THE DANGERS OF DEEP DENIAL…. Paul Krugman takes a stroll down memory lane today, noting the recent history deregulating banks and the financial industry. It was a system created in the wake of the Great Depression, and worked well to prevent catastrophes.

But in time, conservatives were able to remove safeguards. The results were disastrous, producing, among other things, last year’s crash.

Given this history, you might have expected the emergence of a national consensus in favor of restoring more-effective financial regulation, so as to avoid a repeat performance. But you would have been wrong.

Talk to conservatives about the financial crisis and you enter an alternative, bizarro universe in which government bureaucrats, not greedy bankers, caused the meltdown. It’s a universe in which government-sponsored lending agencies triggered the crisis, even though private lenders actually made the vast majority of subprime loans. It’s a universe in which regulators coerced bankers into making loans to unqualified borrowers, even though only one of the top 25 subprime lenders was subject to the regulations in question.

Oh, and conservatives simply ignore the catastrophe in commercial real estate: in their universe the only bad loans were those made to poor people and members of minority groups, because bad loans to developers of shopping malls and office towers don’t fit the narrative.

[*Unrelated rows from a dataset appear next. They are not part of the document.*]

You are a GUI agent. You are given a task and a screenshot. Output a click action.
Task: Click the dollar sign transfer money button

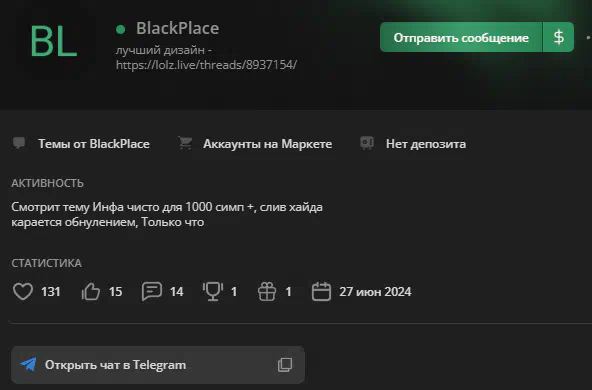click(558, 37)
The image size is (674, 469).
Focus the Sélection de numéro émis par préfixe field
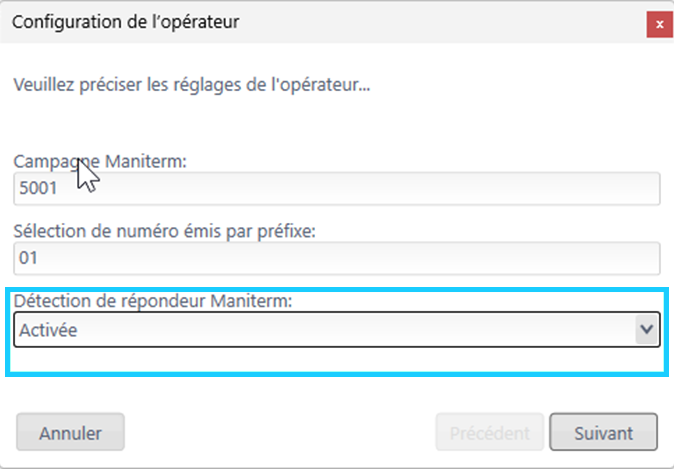[337, 258]
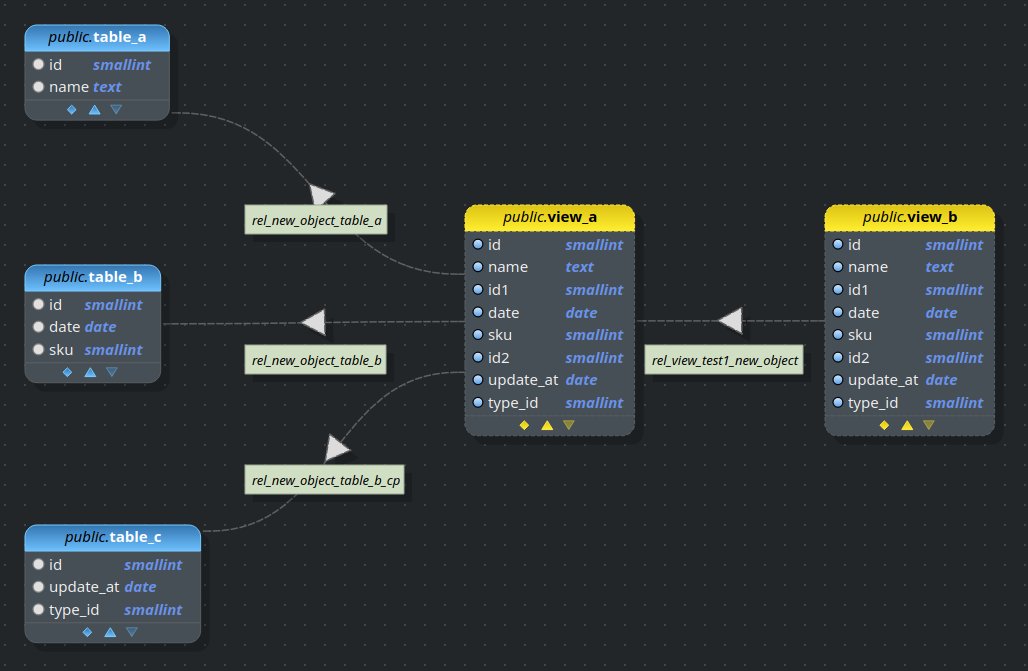Click the attribute circle icon next to name in table_a
Image resolution: width=1028 pixels, height=671 pixels.
click(x=38, y=87)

In part, the prevalence of this narrative reflects the principle enunciated by Upton Sinclair: “It is difficult to get a man to understand something when his salary depends on his not understanding it.” As Democrats have pointed out, three days before the House vote on banking reform Republican leaders met with more than 100 financial-industry lobbyists to coordinate strategies. But it also reflects the extent to which the modern Republican Party is committed to a bankrupt ideology, one that won’t let it face up to the reality of what happened to the U.S. economy.

That pep rally, by some measures, should have been one of the year’s biggest scandals. A year after the financial industry nearly collapsed the global economy, more than 100 of its lobbyists huddled with Republican lawmakers to reject safeguards, accountability, and oversight of the industry. When an imperfect bill came to the floor, every single House Republican rejected it.

Dems hope to capitalize on this, and it shouldn’t be too hard. Indeed, in a saner system, last week would be a game-over, thanks-for-playing moment for GOP midterm hopes — the party rallied with lobbyists representing the same industry that created the economic nightmare that we’re still struggling to overcome.

The only way to find this acceptable is to accept the “bizarro universe” Krugman described.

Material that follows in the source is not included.